_EXTRAIT SOURCE:_
□ □ □

On a d’abord voulu aider les mal-logés en leur distribuant 18,1 milliards d’euros au travers de trois aides personnelles, dont la fameuse APL. Une aide substantielle, puisque les aides aux seuls locataires représentent 23 % de la masse des loyers versés, et 38 % pour les personnes logées en HLM, selon l’économiste de l’immobilier Didier Cornuel. « Déterminée d’abord par le niveau du loyer, l’APL a poussé les loyers à la hausse sur le marché libre et dans les HLM », indique-t-il. Ce qu’Antoine Bozio, directeur de l’Institut des politiques publiques, confirme : « Il a été démontré que quand il y a une APL, les loyers augmentent du montant de l’aide, signifiant que l’aide est captée quasiment par le seul propriétaire, bailleur privé ou social. »
L’aide à la demande ayant montré ses limites, on a donc aussi choisi d’aider l’offre – l’idée étant qu’il y a pénurie d’offre – par un ensemble de niches fiscales, dont des taux réduits de TVA sur les travaux dans l’ancien ou des incitations en faveur de l’investissement locatif dans le neuf. Ces incitations ont été conséquentes : en 2015, cette dernière aide finançait 24,3 % de l’acquisition, selon les calculs de Didier Cornuel. Mais, là aussi, explique l’économiste, « l’inflation des prix des biens immobiliers s’est transmise aux dépenses publiques, car les aides à l’investissement sont définies en pourcentage du montant de l’investissement, dans la limite d’un plafond ». Autrement dit, la politique du logement a donc surtout fait monter les prix.

□ □ □

_DONNÉES FOURNIES:_
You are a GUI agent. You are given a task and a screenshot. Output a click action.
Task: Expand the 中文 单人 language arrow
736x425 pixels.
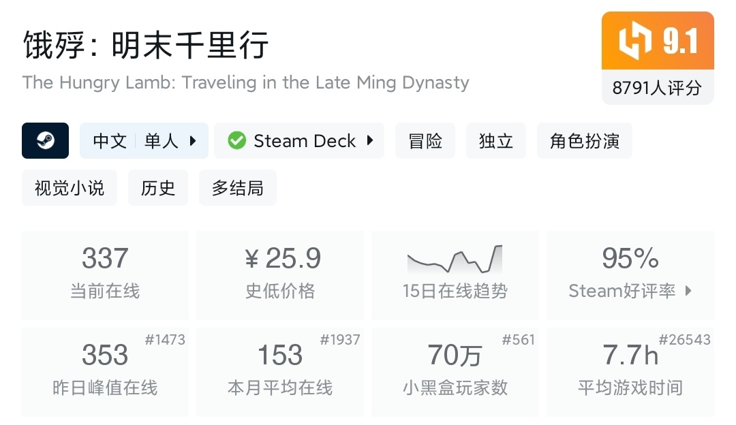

□ □ □

Selon l'extrait sur la politique du logement, pourquoi la hausse des prix de l'immobilier a-t-elle fait monter les dépenses publiques ? Expliquez-le en une à trois phrases. Les lignes fournies ne servent pas pour ce travail.

Les aides à l'investissement sont calculées en pourcentage du montant investi, jusqu'à un plafond. Quand les prix des biens augmentent, le montant des aides augmente lui aussi, et la hausse des prix se reporte ainsi sur les dépenses publiques.